§ **Metin bölümü**
____________

Rico ise Berlin sokaklarında tek başına gezintiye çıkmayı hayal bile edemiyor, çünkü kendisi zihinsel engelli. Yavaş düşünüp algılayan bu çocuk, kendi durumu için ‘derin yeteneklilik’ tabirini kullanıyor. Matematikten anlamayan, haftanın günlerini sıraya sokmakta zorlanan Rico’nun yönlerle de başı belada olduğu için, dışarıda kafasına göre zaman geçiremiyor. Bu nedenle apartman sakinleriyle arası iyi, onların evlerine girip çıkarak hayatı tanımak gibi bir yöntem bulmuş kendisine. Hayatı tanırken günlük tutuyor Rico, aslında okuduğumuz kitaplar da onun tuttuğu günlükler. Günlük tutmak, yazma eylemini öğretmesi bir yana, özellikle çocukların kendilerini tanımaları, kim olduklarını keşfetmeleri açısından muazzam bir alışkanlık. Öğretmeni tarafından teşvik edilerek günlük tutmaya başlayan Rico, günlüklerin oluşturduğu çocuk-gençlik edebiyatı örneklerinden sadece biri elbette. Çocukların bayılarak okuduğu Saftirik serisi kitaplarından tutun, İpek Ongun’un genç kızlara yönelik yazdığı gizli defterlerine, bu alandaki en başarılı örnekler arasında sanıyorum günlük vasıtasıyla yapılan anlatımın yer aldığı örneklerin sayısı oldukça fazla. Rico’nun günlüklerininse bir özelliği daha var: Kendisi öğrendiği kelimeleri de buraya not ediyor. Hafızası iyi olmadığı için bu onun açısından son derece önemli. Derin yeteneğiyle mücadelesini kelimeler üzerinden bu sayede gerçekleştirebiliyor. Hatta bununla kalmayıp, kendisi yeni tanımlar geliştiriyor. Derin yetenek dışında sıkça karşımıza çıkan, Bayan Dahling’in içinde bulunduğu depresyon halini anlatan ‘gri duygu’ bu tanımlardan biri.

____________

§ **Sağlanan malzeme**
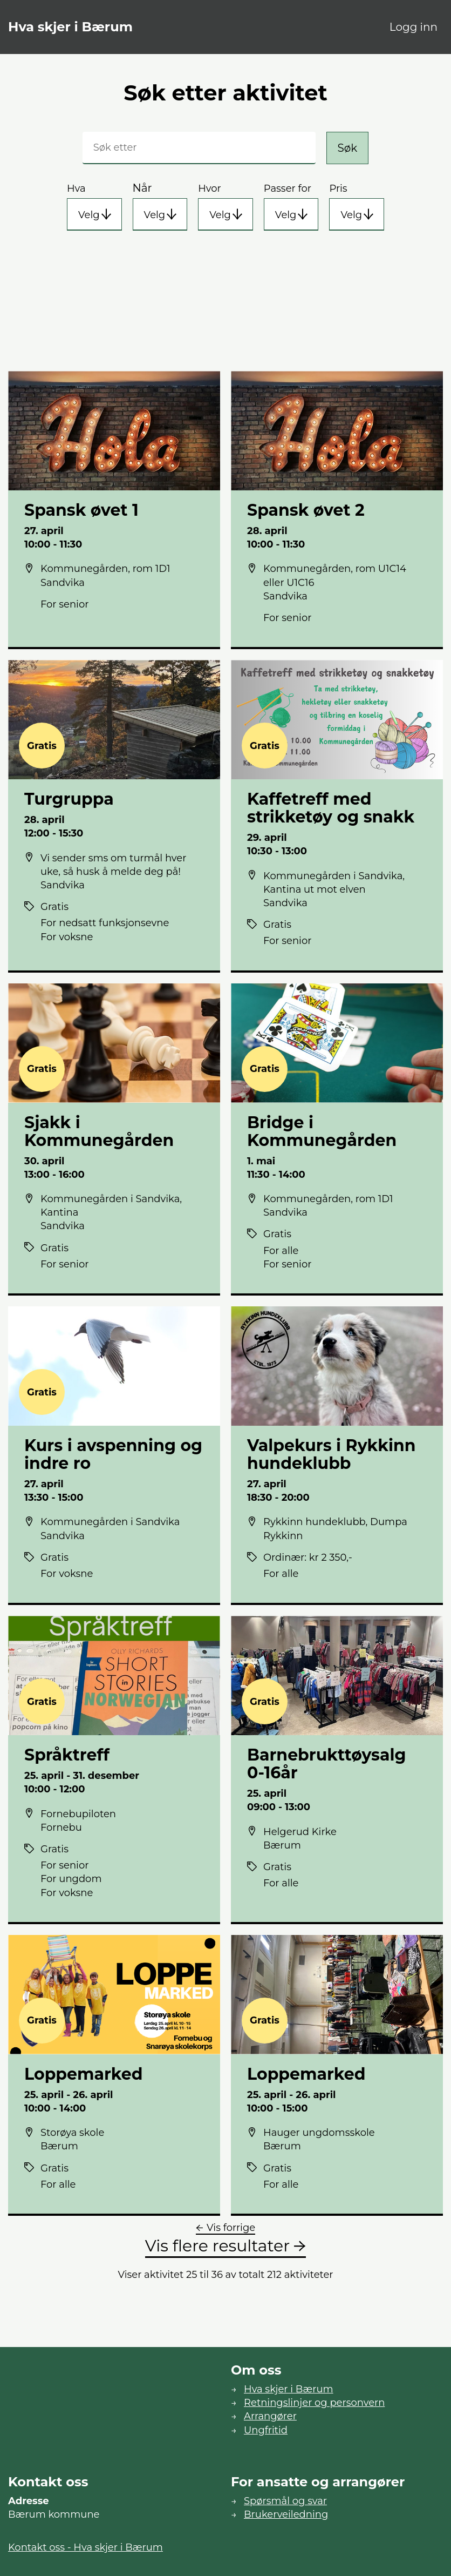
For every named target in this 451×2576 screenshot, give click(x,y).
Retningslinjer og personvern (314, 2403)
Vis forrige (231, 2228)
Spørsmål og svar (285, 2501)
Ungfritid (266, 2430)
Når (142, 187)
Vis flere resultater (217, 2246)
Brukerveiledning (286, 2514)
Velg (89, 220)
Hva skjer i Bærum (70, 27)
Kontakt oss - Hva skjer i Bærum (85, 2547)
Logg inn (414, 27)
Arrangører (270, 2416)
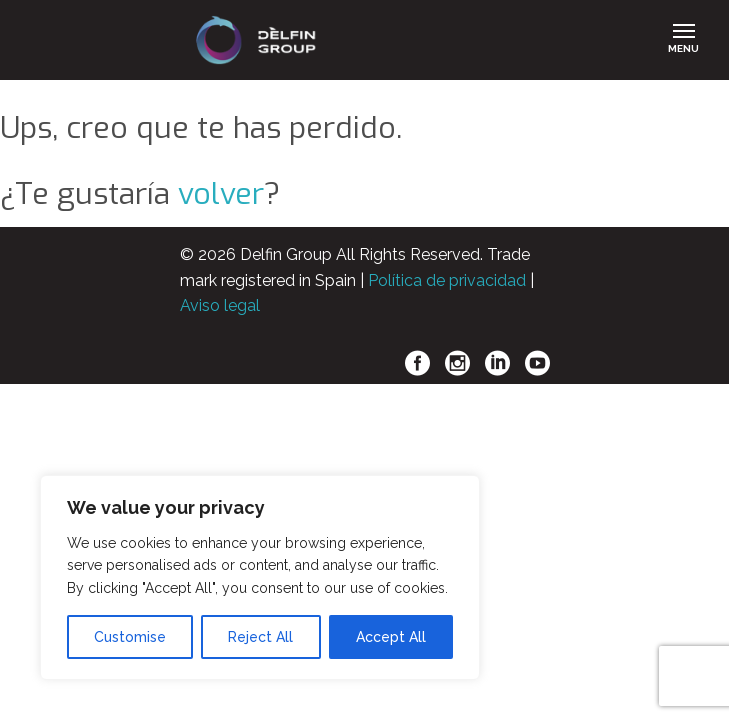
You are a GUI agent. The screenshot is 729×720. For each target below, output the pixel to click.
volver (221, 194)
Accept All (391, 637)
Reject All (260, 637)
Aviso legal (220, 305)
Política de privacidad (447, 280)
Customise (130, 637)
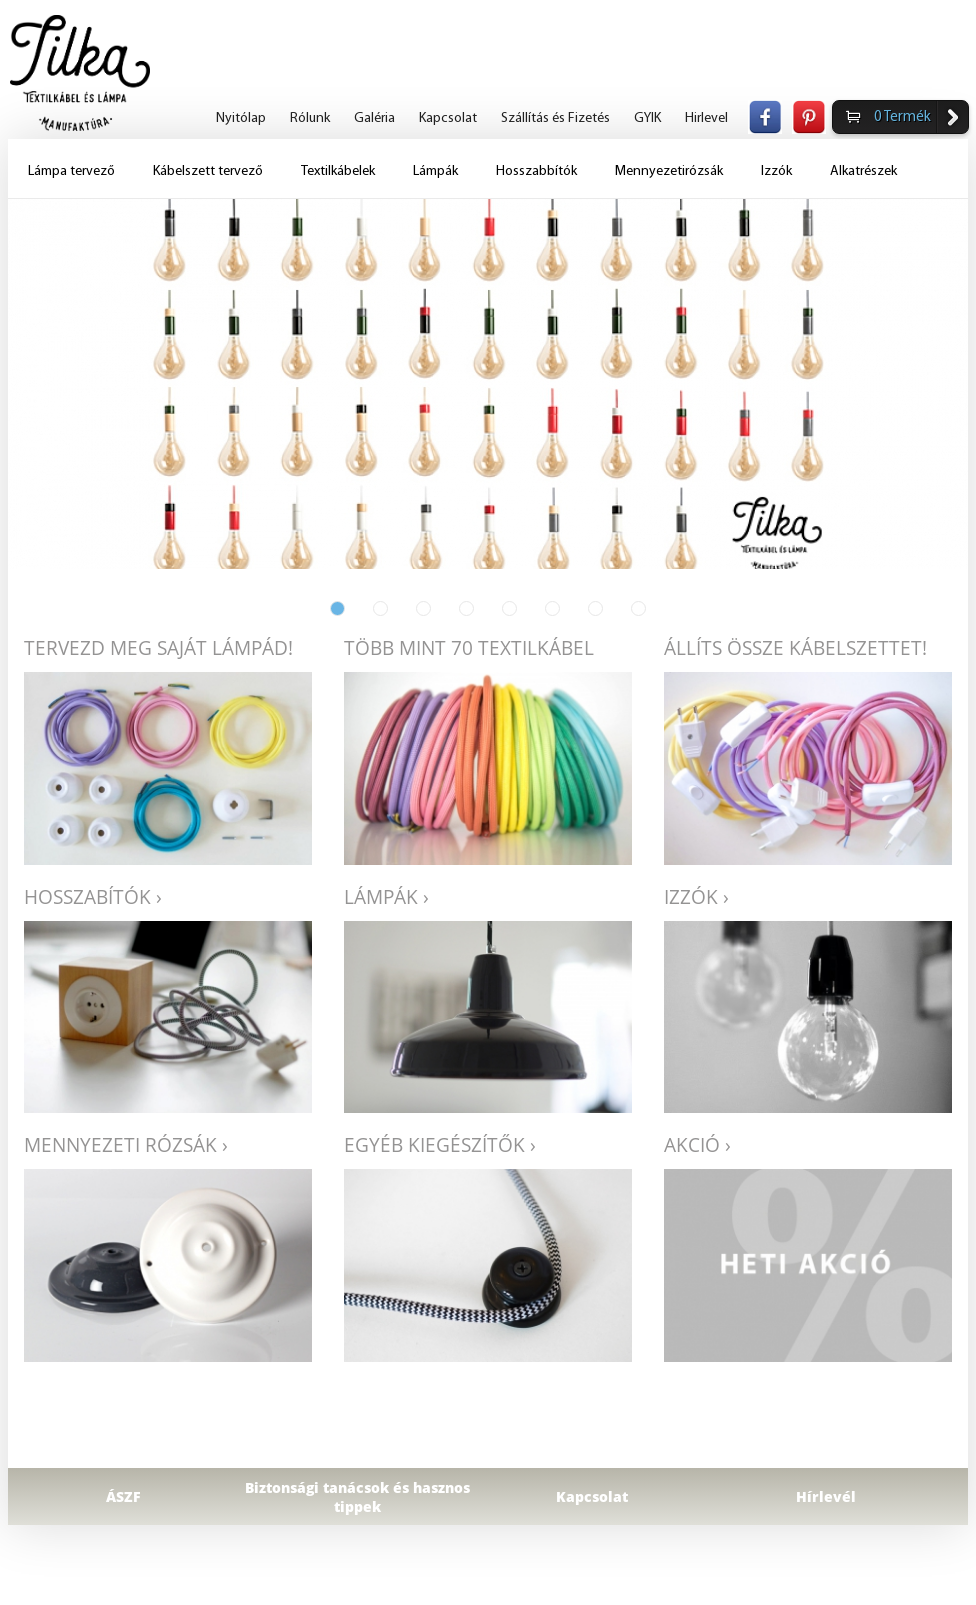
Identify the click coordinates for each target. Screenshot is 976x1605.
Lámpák (435, 171)
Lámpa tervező (71, 171)
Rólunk (310, 118)
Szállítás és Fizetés (555, 118)
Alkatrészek (863, 171)
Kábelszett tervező (208, 171)
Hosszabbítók (536, 171)
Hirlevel (706, 118)
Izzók (776, 171)
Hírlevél (826, 1496)
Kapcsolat (448, 118)
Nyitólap (241, 118)
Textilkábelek (338, 171)
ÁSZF (123, 1496)
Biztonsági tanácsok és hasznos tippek (357, 1497)
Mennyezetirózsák (669, 171)
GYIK (647, 118)
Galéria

____________

§ **Yapılacak işler**
**a.** Rico'yu anlatan metin bölümüne göre Rico'nun öğrendiği kelimeleri günlüğüne not etmesi onun için neden son derece önemlidir? Bir ila üç cümleyle açıklayın.
**b.** Rico'yu anlatan metin bölümüne dayanarak aşağıdaki soruları yanıtlayın.
(i) Rico kendi durumu için hangi tabiri kullanıyor?
(ii) Rico günlük tutmaya kimin teşvikiyle başladı?
(iii) Rico'nun geliştirdiği 'gri duygu' tanımı neyi anlatıyor?

§ **Verilen yanıtlar**
**a.** Rico'nun hafızası iyi olmadığı için öğrendiği kelimeleri not etmek onun açısından son derece önemlidir. Bu sayede derin yeteneğiyle mücadelesini kelimeler üzerinden gerçekleştirebilmektedir.

**b.**
(i) 'Derin yeteneklilik' tabirini kullanıyor.
(ii) Öğretmeninin teşvikiyle başladı.
(iii) Bayan Dahling'in içinde bulunduğu depresyon halini anlatıyor.